When I taught this class in the fall of 2000, I asked every student to flip a coin 200 times, and to email me with the number of heads and number of tails. 65 students reported the results of their coin tossing experiment. Three of them got exactly 100 heads. One student reported 79, and another 134 (they were the extremes). I plotted the number of students reporting within various intervals (e.g. from 100 to 103, from 104 to 107, etc.), and the plot shows what I found.
For discussion: is the width of this curve what you would expect, based on the square-root rule?
More discussion: Notice the bin near Heads = 120. It has no events in it. None of the students in the class reported 114 to 121 heads. This is what resulted in the zero in the plot. Zero. Does that surprise you? What does it mean? Click for my answer.
This section will make most sense to those who are baseball fans, but everyone should read it anyway, even if the terminology is a little unfamiliar. As I mentioned in class, Barry Bonds (as of Friday Sept 9, 2001) had 22 games more to play, and had hit 60 home runs already. Is he likely to match or surpass the record of 70 home runs set by Mark McGuire? Note: this page was written on Sept 9; by now, you may know the answer. But the discussion is more interesting when you don't, so pretend it is Sept 9, 2001.)

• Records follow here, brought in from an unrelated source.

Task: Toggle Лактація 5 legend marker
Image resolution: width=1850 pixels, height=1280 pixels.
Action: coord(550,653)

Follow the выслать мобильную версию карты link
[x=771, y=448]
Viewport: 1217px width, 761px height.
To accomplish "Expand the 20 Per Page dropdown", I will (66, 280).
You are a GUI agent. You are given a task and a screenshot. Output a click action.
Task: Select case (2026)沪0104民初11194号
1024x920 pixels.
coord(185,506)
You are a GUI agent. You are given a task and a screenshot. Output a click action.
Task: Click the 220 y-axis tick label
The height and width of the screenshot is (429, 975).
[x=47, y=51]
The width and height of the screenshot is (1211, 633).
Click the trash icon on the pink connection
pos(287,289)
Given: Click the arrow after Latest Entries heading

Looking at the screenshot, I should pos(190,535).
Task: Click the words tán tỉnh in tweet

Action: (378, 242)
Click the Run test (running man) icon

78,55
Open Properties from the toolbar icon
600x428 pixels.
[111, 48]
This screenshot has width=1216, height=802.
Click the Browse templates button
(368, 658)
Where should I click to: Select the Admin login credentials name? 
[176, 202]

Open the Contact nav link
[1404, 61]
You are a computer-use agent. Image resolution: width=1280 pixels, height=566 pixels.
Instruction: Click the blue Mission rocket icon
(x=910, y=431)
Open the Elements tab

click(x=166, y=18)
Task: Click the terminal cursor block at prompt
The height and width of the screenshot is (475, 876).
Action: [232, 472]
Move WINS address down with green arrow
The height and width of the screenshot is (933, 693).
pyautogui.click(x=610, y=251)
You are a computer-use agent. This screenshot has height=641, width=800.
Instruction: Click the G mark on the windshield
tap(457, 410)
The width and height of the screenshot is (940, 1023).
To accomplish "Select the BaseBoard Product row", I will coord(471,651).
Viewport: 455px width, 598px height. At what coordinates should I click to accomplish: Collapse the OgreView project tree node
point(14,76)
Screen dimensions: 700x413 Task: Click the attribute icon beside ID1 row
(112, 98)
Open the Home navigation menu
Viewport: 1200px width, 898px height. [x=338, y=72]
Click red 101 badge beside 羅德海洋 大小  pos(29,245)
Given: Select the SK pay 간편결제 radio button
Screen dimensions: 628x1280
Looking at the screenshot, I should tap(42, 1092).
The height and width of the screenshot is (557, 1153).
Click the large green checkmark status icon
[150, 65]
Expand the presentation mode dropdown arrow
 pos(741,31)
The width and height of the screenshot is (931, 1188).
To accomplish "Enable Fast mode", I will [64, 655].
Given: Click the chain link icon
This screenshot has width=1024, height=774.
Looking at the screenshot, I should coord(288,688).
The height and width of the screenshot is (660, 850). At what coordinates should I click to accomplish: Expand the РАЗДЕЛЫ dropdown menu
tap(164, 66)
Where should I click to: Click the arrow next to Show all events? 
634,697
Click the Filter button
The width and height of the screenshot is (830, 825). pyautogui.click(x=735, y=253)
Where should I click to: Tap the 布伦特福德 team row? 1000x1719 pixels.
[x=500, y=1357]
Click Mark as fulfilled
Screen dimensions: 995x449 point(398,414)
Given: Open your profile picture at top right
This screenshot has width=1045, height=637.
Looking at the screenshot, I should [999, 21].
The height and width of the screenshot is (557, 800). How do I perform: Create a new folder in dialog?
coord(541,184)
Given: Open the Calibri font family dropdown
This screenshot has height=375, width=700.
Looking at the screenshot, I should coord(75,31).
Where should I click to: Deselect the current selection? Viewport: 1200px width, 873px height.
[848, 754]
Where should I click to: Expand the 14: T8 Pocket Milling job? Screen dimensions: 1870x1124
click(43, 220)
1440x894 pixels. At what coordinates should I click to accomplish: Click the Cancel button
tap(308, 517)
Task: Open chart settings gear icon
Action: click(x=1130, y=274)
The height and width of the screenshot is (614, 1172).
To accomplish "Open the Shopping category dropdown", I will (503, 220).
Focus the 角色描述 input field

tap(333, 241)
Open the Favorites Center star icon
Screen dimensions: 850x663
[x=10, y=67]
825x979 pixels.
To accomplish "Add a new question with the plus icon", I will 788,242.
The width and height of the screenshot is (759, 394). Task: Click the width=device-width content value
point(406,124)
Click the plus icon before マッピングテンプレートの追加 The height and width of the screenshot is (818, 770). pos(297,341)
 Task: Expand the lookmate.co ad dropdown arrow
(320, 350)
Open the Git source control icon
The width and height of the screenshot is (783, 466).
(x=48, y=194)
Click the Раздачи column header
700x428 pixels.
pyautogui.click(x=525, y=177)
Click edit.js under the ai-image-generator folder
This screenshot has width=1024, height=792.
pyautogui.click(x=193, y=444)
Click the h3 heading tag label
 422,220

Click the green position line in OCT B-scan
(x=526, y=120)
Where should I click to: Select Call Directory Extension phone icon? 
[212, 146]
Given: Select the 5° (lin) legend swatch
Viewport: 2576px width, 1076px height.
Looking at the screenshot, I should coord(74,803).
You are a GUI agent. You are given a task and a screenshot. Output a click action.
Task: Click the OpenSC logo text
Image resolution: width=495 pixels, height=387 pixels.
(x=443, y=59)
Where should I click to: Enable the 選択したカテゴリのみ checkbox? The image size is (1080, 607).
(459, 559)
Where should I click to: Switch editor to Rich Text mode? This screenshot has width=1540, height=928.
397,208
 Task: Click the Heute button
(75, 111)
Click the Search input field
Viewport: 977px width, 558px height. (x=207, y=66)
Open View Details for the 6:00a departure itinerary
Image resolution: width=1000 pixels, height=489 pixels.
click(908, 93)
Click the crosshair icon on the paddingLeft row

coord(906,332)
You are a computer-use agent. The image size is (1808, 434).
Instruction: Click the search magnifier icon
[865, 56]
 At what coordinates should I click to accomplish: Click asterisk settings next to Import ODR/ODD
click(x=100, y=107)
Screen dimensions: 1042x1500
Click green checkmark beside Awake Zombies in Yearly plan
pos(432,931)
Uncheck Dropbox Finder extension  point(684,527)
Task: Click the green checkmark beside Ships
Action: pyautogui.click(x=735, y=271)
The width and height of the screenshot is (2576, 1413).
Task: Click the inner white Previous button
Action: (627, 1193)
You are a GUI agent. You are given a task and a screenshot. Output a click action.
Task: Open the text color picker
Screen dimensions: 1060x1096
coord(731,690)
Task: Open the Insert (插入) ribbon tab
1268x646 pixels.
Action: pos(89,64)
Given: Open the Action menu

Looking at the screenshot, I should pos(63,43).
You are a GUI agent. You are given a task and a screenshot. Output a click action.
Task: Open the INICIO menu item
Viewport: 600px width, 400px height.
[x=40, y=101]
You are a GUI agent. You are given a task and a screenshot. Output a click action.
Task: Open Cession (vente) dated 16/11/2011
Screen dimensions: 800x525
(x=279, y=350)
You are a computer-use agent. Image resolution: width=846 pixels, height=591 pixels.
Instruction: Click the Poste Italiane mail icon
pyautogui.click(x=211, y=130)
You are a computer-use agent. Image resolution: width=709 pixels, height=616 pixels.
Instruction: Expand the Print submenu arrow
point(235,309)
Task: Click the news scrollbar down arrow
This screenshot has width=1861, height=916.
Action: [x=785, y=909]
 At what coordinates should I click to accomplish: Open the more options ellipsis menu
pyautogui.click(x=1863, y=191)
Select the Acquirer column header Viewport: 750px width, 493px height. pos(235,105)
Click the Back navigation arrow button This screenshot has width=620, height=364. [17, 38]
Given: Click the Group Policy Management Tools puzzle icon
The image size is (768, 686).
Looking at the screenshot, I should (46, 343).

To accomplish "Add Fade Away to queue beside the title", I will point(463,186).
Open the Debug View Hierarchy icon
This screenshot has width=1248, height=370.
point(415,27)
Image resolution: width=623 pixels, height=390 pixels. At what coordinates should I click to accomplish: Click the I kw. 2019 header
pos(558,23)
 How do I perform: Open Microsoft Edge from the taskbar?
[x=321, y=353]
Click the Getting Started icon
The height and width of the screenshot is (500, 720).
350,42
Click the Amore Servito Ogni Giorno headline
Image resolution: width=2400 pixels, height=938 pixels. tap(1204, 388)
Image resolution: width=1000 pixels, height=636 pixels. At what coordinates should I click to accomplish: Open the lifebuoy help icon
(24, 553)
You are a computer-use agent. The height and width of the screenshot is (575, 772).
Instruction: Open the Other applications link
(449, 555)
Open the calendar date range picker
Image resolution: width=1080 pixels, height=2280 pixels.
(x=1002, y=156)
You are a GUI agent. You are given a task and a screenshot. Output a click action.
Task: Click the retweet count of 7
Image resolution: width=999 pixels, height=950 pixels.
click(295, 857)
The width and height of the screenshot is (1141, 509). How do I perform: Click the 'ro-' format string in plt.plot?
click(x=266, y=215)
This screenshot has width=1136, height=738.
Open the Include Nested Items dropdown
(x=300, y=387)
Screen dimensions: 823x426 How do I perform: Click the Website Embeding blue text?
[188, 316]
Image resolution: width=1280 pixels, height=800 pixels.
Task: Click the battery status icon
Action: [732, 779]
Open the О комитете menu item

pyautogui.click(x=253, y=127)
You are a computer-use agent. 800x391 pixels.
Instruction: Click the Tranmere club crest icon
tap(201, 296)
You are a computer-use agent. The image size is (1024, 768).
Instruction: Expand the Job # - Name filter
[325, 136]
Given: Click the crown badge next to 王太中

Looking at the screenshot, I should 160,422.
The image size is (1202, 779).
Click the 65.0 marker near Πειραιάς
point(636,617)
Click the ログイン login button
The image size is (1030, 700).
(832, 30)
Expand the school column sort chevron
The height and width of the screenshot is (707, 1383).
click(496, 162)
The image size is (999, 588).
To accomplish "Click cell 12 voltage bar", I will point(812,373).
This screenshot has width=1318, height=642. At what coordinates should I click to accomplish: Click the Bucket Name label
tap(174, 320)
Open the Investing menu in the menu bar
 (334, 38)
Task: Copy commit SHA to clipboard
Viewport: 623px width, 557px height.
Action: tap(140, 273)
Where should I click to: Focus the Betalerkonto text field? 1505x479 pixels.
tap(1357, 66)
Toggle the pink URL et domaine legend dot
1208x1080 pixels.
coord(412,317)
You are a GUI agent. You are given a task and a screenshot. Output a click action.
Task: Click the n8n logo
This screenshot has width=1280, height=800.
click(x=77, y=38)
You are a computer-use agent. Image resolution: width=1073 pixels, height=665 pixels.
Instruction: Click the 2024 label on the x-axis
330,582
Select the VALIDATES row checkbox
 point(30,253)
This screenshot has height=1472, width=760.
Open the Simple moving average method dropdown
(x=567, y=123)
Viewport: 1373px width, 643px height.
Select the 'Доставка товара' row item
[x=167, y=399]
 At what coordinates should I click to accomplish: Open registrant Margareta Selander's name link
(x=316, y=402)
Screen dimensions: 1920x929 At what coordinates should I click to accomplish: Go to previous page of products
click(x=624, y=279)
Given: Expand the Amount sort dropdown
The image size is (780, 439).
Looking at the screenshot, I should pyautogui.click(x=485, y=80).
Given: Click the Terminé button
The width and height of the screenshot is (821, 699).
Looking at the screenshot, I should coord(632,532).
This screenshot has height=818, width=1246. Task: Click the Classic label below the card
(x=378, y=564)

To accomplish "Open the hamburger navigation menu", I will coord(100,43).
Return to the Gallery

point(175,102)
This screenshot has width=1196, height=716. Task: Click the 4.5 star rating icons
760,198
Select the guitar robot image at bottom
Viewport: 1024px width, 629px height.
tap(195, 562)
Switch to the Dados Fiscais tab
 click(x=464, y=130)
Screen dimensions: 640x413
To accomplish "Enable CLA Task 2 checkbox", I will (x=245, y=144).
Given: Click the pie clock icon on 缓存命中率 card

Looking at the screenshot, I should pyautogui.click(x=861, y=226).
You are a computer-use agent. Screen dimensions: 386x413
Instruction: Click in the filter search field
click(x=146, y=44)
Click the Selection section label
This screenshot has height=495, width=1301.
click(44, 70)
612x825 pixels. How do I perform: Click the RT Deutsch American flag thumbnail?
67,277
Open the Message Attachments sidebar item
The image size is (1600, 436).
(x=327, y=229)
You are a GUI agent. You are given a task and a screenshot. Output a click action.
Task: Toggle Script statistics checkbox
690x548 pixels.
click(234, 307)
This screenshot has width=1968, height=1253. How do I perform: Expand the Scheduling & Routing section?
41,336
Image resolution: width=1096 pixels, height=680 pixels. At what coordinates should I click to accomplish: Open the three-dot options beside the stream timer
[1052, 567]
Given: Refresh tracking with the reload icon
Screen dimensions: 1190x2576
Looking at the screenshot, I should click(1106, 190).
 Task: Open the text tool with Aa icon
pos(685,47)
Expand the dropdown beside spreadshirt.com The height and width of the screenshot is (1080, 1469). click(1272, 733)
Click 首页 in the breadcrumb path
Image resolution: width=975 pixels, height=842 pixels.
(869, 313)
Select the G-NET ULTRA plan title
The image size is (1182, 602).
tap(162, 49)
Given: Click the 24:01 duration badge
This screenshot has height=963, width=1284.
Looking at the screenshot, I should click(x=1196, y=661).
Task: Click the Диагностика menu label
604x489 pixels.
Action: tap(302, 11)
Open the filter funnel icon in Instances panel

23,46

I wrote a little program using the language "Matlab" that simulated a player hitting home runs. I assumed the player plays in 162 games, and that on average he is expected to hit 70 home runs. That means the probability that he will hit a home run in any one game is 70/162. The Matlab function "rand" will generate random numbers, just as coin flipping does. However instead of 50% odds for a home run, I set rand to set the probability exactly equal to 70/162. This simulation isn't really precise, since I didn't allow for the possibility that Bonds could hit 2 or more homeruns in one game. And it doesn't take into account the fact that he is playing in different stadiums, and that he is getting more "walks" near the end of the season. (That is when he is denied a chance to hit a home run by being deliberately put on first base.)
Here is what the program got. Each 0 is a game with no home run; each 1 is a home run:
In this simulation, there were 69 home runs. I expected the number to be 70 ± sqrt(70), i.e. 70 ± 8.5. When I ran the simulation several more times, I sometimes got over 80 home runs, and sometimes under 70. But about 2/3 of the time the results were within 70 ± 8.5, i.e. between 78.5 and 61.5.
Note the long runs of zeros. Near the end of the season, there is a series of 8 games in a row with 0 home runs. I colored those in red. In this program, they happened even though the probability didn't change. The program was not "in a slump" -- its is just that sometimes you get eight zeros in a row! A similar thing happened to Barry Bonds just before the All-Star game, and many reporters thought he was in a "slump" -- a period when something was wrong, and he wasn't playing well. But it might have just be random luck. In the simulation above, with 8 zeros in a row, it was random -- since that is all the program does. So random runs of 8 zeros in a row do happen.
It is possible, even likely, that when Mark McGuire hit his record 70, that his expected number (based on his quality of play) was only 60, but because of the way random numbers work, he was lucky and the number fluctuated up to 70. Of course, the same thing might have been true of Ruth and Maris. (Some of us think that the only reason Mickey Mantle didn't set the old record is that he never had that luck.) With an expected number of 60, the standard deviation was sqrt(60) = 7.7. About 5% of the time he would exceed two standard deviations, i.e. he would be either 60 - 15.4, or 60 + 15.4. So if you have the skill to get 60, you might be lucky and actually get 75!
Update (on 9/27). As of today, Bonds has 67 homeruns. At his current rate, he should hit 4 more. But that really means 4 ± 2. So the odds are about 2/3 that he will hit between 4-2 = 2 and 4+2 = 6 more homeruns. I apologize if that doesn't give great insight into what is going to happen. Statistics do have value, but only limited value.
Update (September 2002). If you are not a baseball fan, you might not actually know how it all turned out. Bonds hit 73 homeruns in 2001.
For those of you who are interested in the computer program, I attach it below. You can buy a student version of Matlab at the Scholar's Workstation, or run it on a campus computer that already has it installed. Statements preceded by the % symbol are comments only; they don't do anything, but are there to remind me how the program works. The actual program runs using only the 6 lines that are deeply indented.
% Matlab program
% 70 home runs in a 162 game season.
% prob of hitting a homerun in any one game is 70/162.
generate 162 random numbers, one for each game :
game = rand(162,1);
% find the random numbers that are less that 70/162
and count those as homeruns :
hr = find(game<70/162);
find the number of homeruns hit :
number = length(hr);
display the results :
record = zeros(162,1);
record(hr) = 1;